Die Feuerwehren werden nach unterschiedlichen Landesgesetzen von den Gemeinden vorgehalten, um bei Schadenfeuern, Unglücksfällen und öffentlichen Notständen den Bürgern Hilfe zu leisten. So zeichnet nicht nur feuerwehrtechnische, sondern auch rettungsdienstliche Kompetenz viele örtliche Feuerwehren aus.
In Gemeindegebieten, die Gewässer aufweisen, werden die Feuerwehren zunehmend häufig mit der Situation konfrontiert, Menschen in Wassernot zu Hilfe zu eilen. Die denkbaren Szenarien reichen vom Badeunfall im Dorfteich, über die Eisrettung, die Rettung von Menschen aus strömenden Gewässern bis hin zu großräumigen Hochwasserlagen. Aus dieser realen Aufgabenstellung heraus, haben eine Reihe von Feuerwehren Geräte beschafft und Einheiten aufgestellt, um bei Wassergefahren Personen retten und effektive technische Hilfe leisten zu können.

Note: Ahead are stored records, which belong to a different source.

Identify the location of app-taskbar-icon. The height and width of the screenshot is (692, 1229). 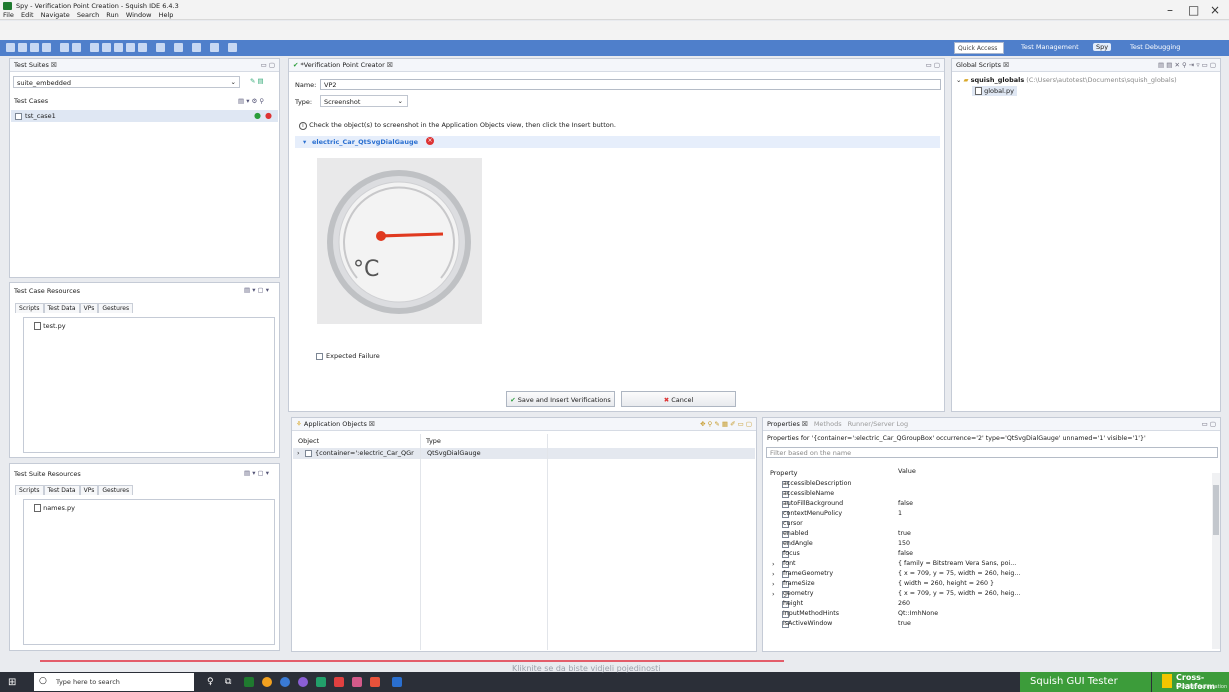
(303, 682).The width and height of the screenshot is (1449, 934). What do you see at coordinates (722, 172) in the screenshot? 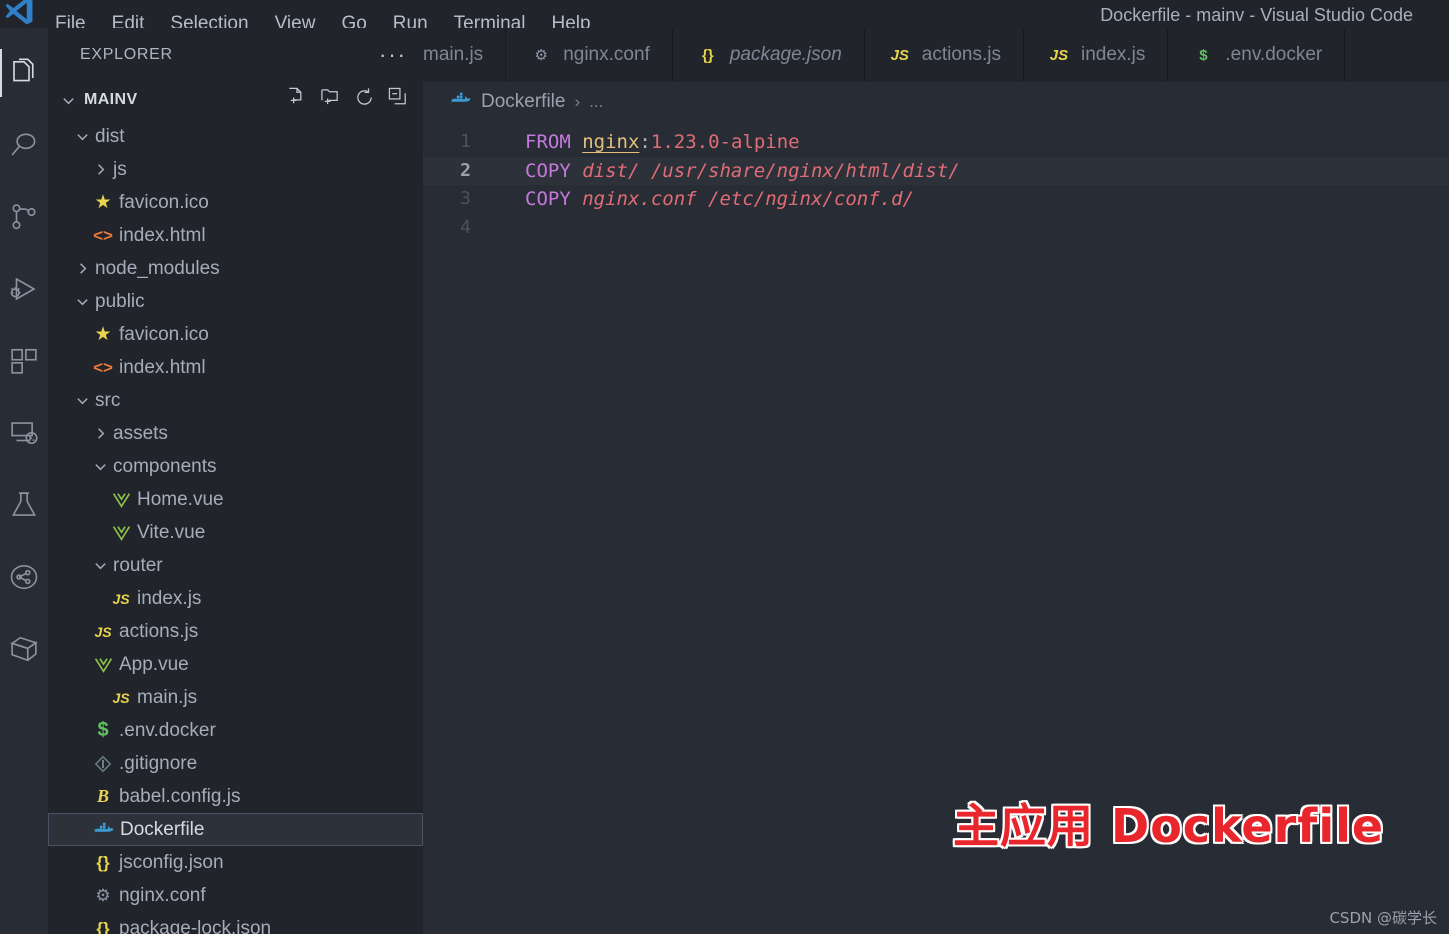
I see `code-text: COPY dist/ /usr/share/nginx/html/dist/` at bounding box center [722, 172].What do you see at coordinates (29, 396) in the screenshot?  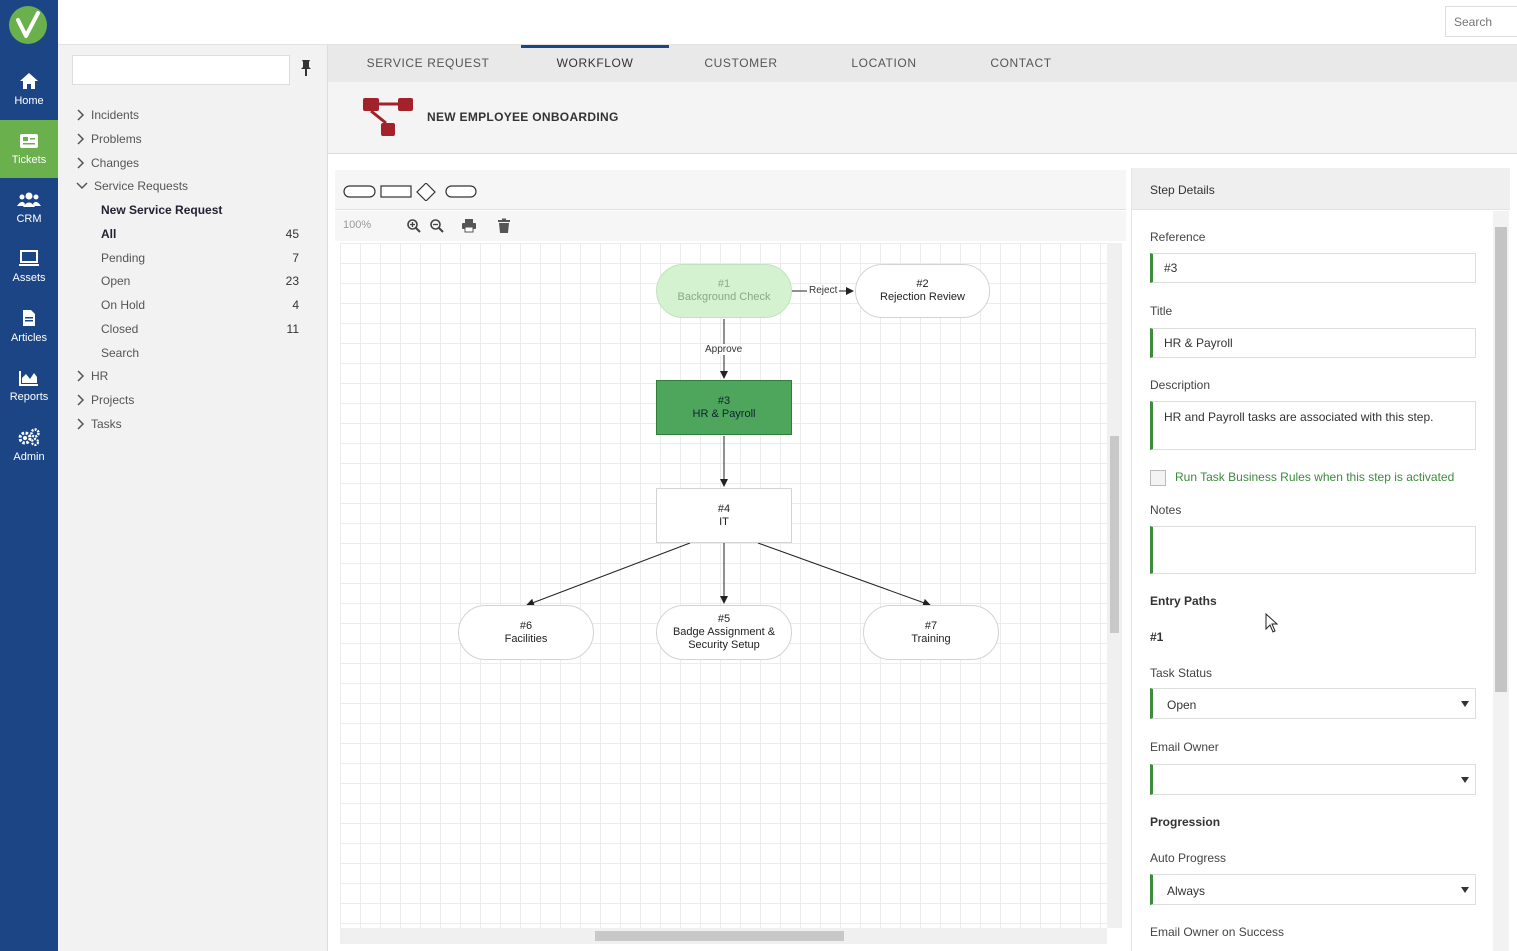 I see `rail-label: Reports` at bounding box center [29, 396].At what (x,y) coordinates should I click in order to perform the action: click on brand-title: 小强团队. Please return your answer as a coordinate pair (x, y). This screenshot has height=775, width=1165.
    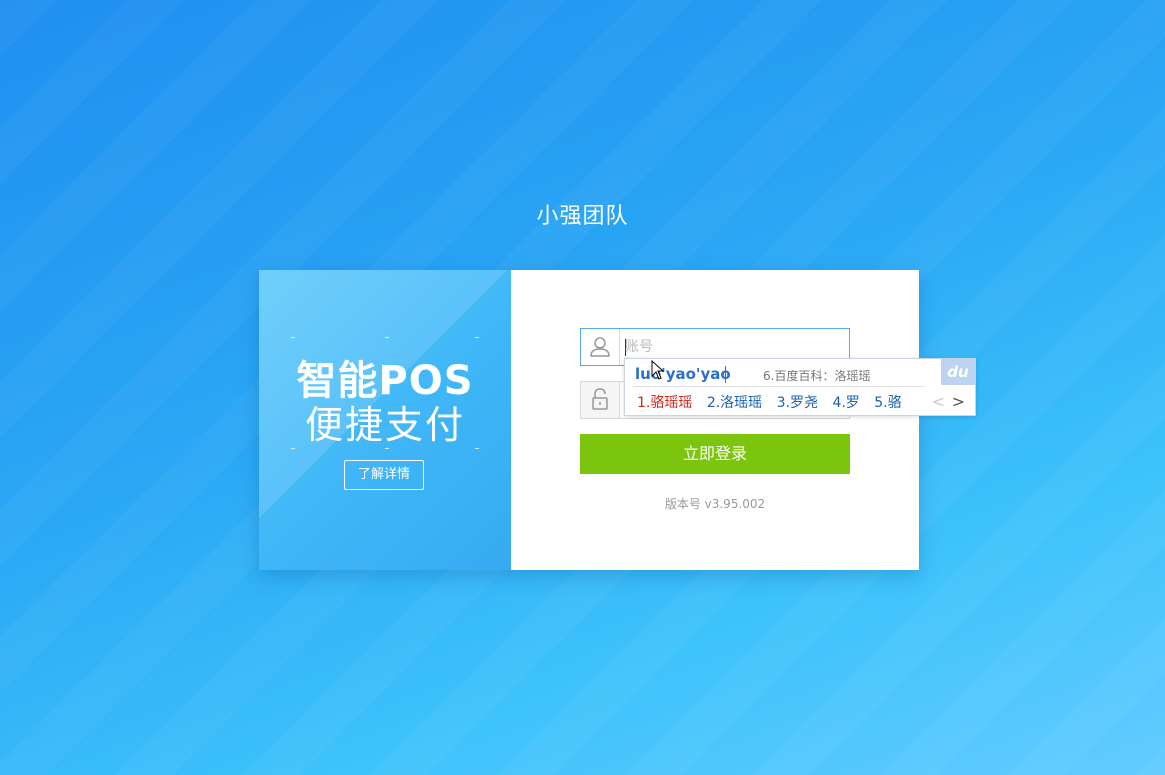
    Looking at the image, I should click on (582, 216). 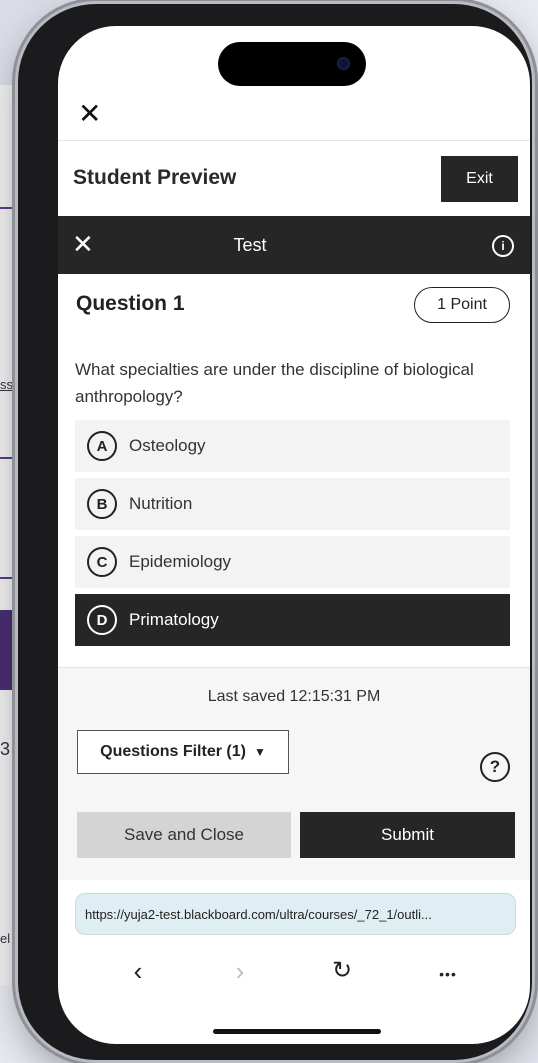 I want to click on submit-button: Submit, so click(x=408, y=835).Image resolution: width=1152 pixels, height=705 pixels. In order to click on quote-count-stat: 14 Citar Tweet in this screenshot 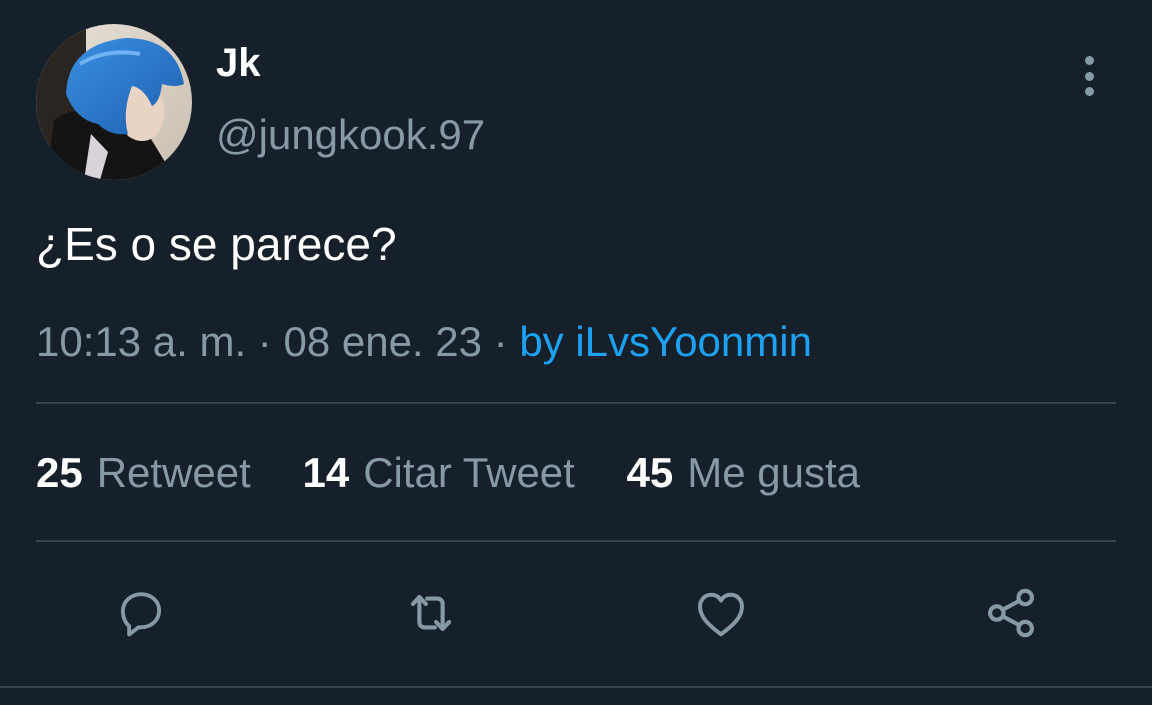, I will do `click(438, 473)`.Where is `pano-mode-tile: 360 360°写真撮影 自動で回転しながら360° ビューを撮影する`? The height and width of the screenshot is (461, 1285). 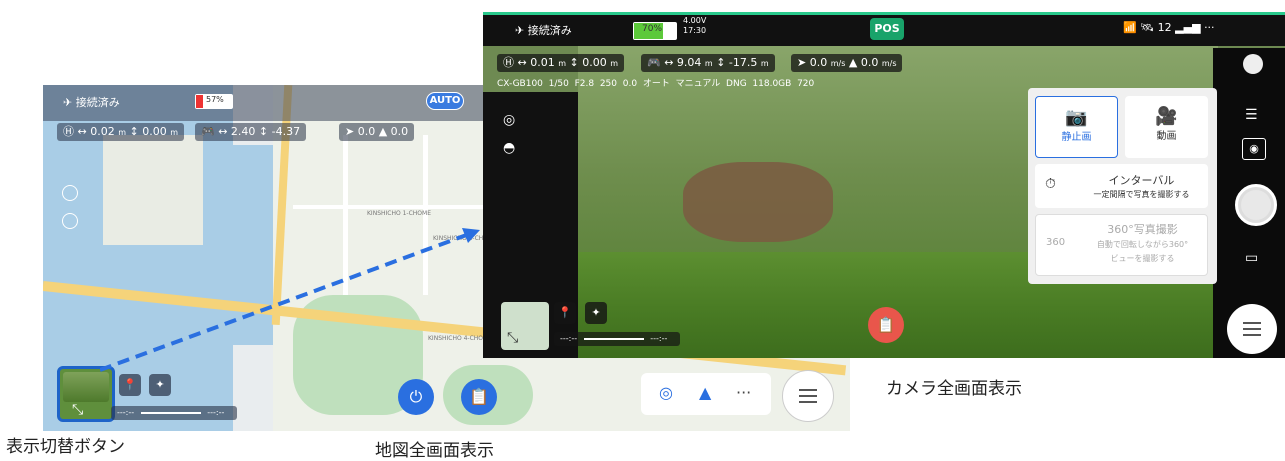 pano-mode-tile: 360 360°写真撮影 自動で回転しながら360° ビューを撮影する is located at coordinates (1122, 245).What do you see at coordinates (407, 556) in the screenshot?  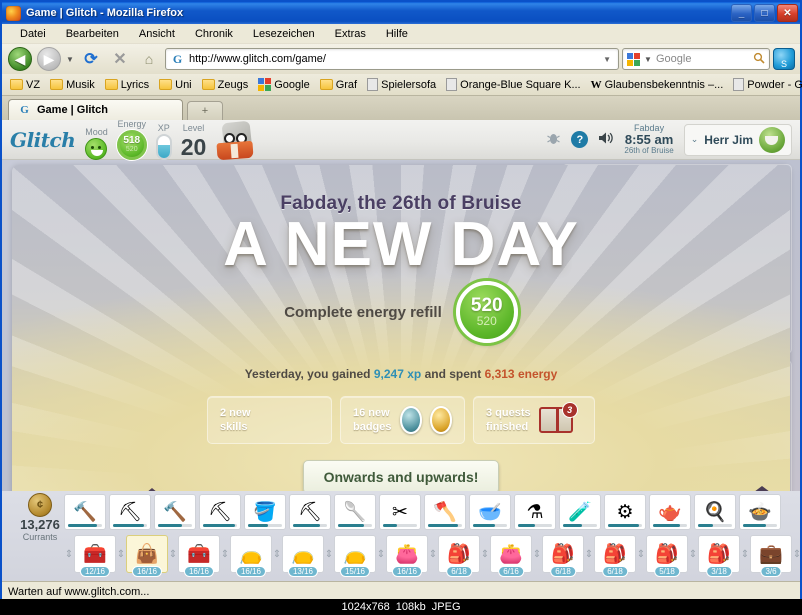 I see `green-pouch-bag: 👛 16/16` at bounding box center [407, 556].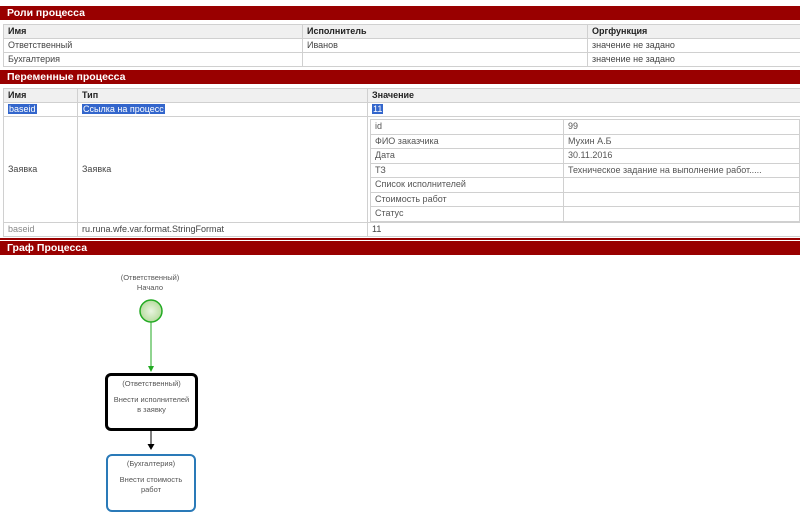 The image size is (800, 512). Describe the element at coordinates (152, 384) in the screenshot. I see `task-role: (Ответственный)` at that location. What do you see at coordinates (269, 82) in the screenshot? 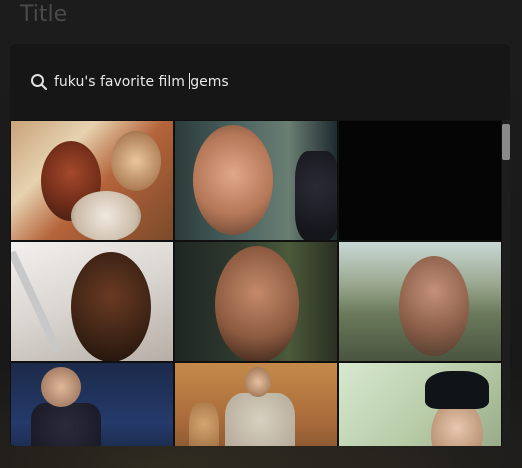
I see `search-input: fuku's favorite film gems` at bounding box center [269, 82].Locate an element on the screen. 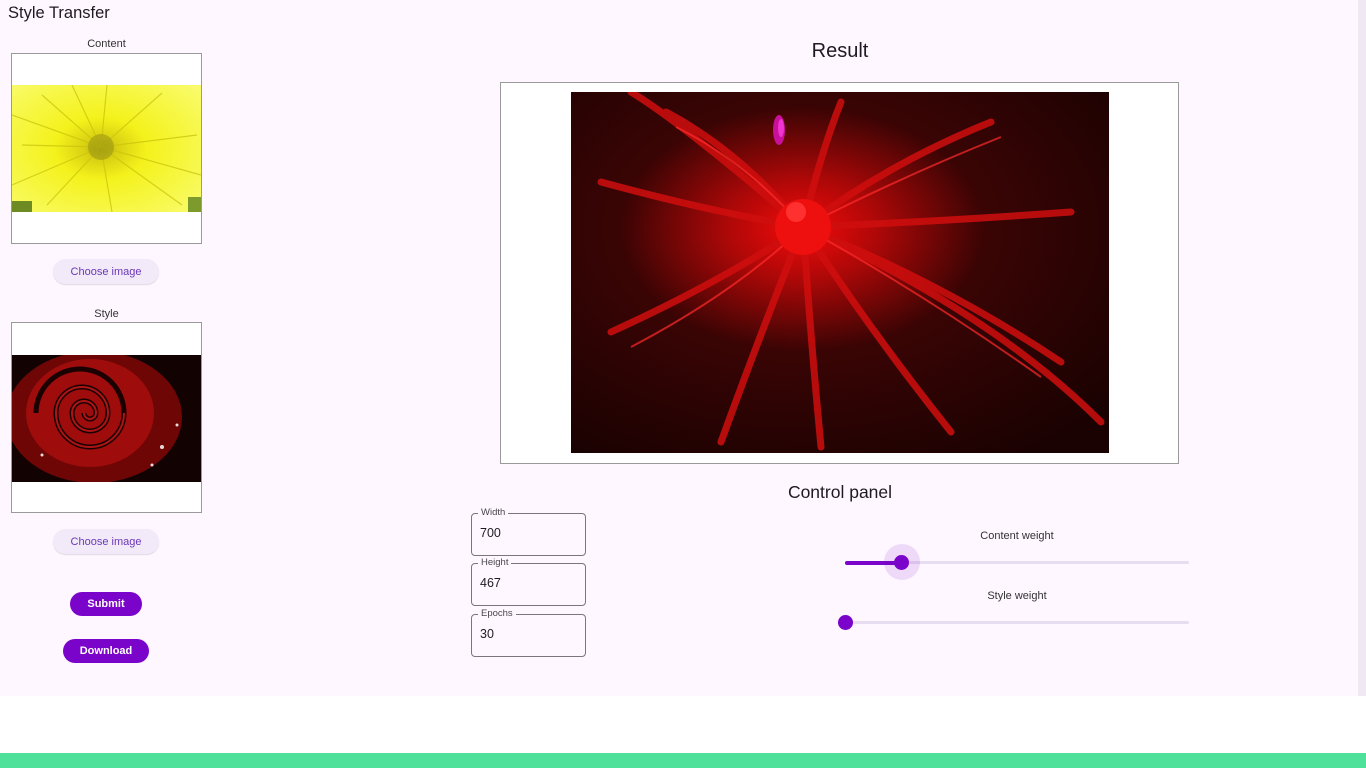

Eine der anspruchvollsten Aufgaben ist hierbei das Tauchwesen. Einzig diese Aufgabe wird bundesweit durch eine Feuerwehr–Dienstvorschrift (FwDV 8) einheitlich geregelt.
Den Wasserrettern in den Regionen fehlte eine Plattform, um ihre Erfahrungen auszutauschen und weitergehende Planungen für ihre Tätigkeit zu betreiben. Um diesen Initiativen eine „fachliche Heimat“ auf Bundesebene zu geben, hat der DFV das Thema aufgegriffen.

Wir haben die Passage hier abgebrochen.